Jordi Jiménez, Mónica Gallego, Arturo Lacal y Alex Salu, creadores del cortometraje «Gilbert»

—¿Cómo se vive una gala de los Goya desde dentro? ¿Qué aspectos le han sorprendido más? 

Para nosotros, que no venimos exactamente del mundo del cine, todo ha sido muy emocionante y muy diferente a nuestro entorno habitual. Es un montaje enorme y la organización lo ha hecho genial. En nuestro caso, lo vivimos con mucho nerviosismo y mucha emoción. 

—Háblenos del proceso de creación de Gilbert

—Todo esto surge a raíz de un curso de animación stop motion para personas en situación de desempleo, que fue donde nos conocimos Arturo, Jordi y yo. A partir de ahí vimos que trabajábamos muy bien juntos y, después del curso, decidimos hacer un corto. Todo surgió a raíz de un relato de Jordi, que es una historia muy cortita, aunque al final no tuvo mucho que ver con lo que salió en el corto cuando lo terminamos. Era la historia de un personaje que, en su ansia por tener algo de alegría, la secuestra y la guarda en el sótano; también nació a partir de algunas noticias que vimos sobre un cartero que se quedaba con las cartas. Todo eso nos llevó a esta historia: la de un cartero que vive en un archipiélago y que un día se queda con el paquete que tenía que repartir a un vecino. Y, a partir de ahí, surge una historia de amistad entre los dos.

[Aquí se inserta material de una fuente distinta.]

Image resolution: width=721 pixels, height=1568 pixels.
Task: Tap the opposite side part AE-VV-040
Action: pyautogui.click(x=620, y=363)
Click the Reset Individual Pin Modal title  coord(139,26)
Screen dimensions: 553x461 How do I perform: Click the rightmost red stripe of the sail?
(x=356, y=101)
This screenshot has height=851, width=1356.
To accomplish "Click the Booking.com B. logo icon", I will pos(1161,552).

—Cuando comenzaron a trabajar en este proyecto, ¿creían que podía llegar a convertirse en lo que es hoy? 

—Empezamos el proyecto sin grandes pretensiones, más allá de conseguir terminarlo y que se pudiera ver en festivales y compartirlo con la gente. La verdad es que no esperábamos llegar tan lejos; no esperábamos conseguir un Goya. Esto ha sido también gracias al trabajo que han hecho desde la agencia Freak, tanto Mónica, que es nuestra productora, como Millán. Han realizado un gran trabajo en la distribución del corto, que ya ha estado en más de 60 países de todos los continentes. Y bueno, al final, hemos llegado a los Goya.

—¿Cuáles son las dificultades que entraña una producción en stop motion

—Es una técnica muy laboriosa. En nuestro caso, hicimos stop motion con una técnica de cut-out, a partir de recortes de cartón y papel de acuarela. Mezclamos muchos materiales y los animamos sobre una mesa multiplano con varios niveles de cristal; colocamos la cámara arriba y vamos haciendo una foto de cada fotograma. Vamos moviendo los personajes y los objetos, y todo va cobrando vida. 

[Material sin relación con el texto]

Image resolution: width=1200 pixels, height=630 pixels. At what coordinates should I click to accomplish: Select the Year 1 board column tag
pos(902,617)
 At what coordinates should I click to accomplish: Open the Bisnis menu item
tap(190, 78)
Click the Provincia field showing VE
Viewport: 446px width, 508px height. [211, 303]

—¿Cómo surgió su interés por la animación? 

—Realmente, tengo formación en Periodismo, aunque ahora mismo estoy trabajando en un estudio de videojuegos. Aunque sí que tengo un trasfondo artístico, es más autodidacta; también tengo algo de formación en diseño. Los tres tenemos un trasfondo artístico, y Arturo ya había hecho algo de animación, pero no vivimos del cine. He tenido una trayectoria un poco diferente, quizá, a la habitual. 

—¿Cómo describiría la situación actual de la animación en el cine? 

—Creo que a veces se ve como algo un poco menor, tanto la animación como los cortometrajes, como algo que puede dar pie a un largo, que es lo que realmente tiene más consideración. Pero es un formato muy interesante y que merece el mismo reconocimiento. Además, hay mucho talento en España en ese sentido. El resto de cortometrajes que estaban nominados también eran excelentes. Creo que tanto al cortometraje como a la animación hay que darles el valor y el apoyo que se merecen. 

—Tras recibir el Goya, ¿cuál es su siguiente paso? ¿Está trabajando en algún nuevo proyecto? 

—Ya estamos pensando en el siguiente corto. Vamos a seguir trabajando los tres juntos, Arturo, Jordi y yo. Continuaremos con la misma técnica, haciendo otro cortometraje.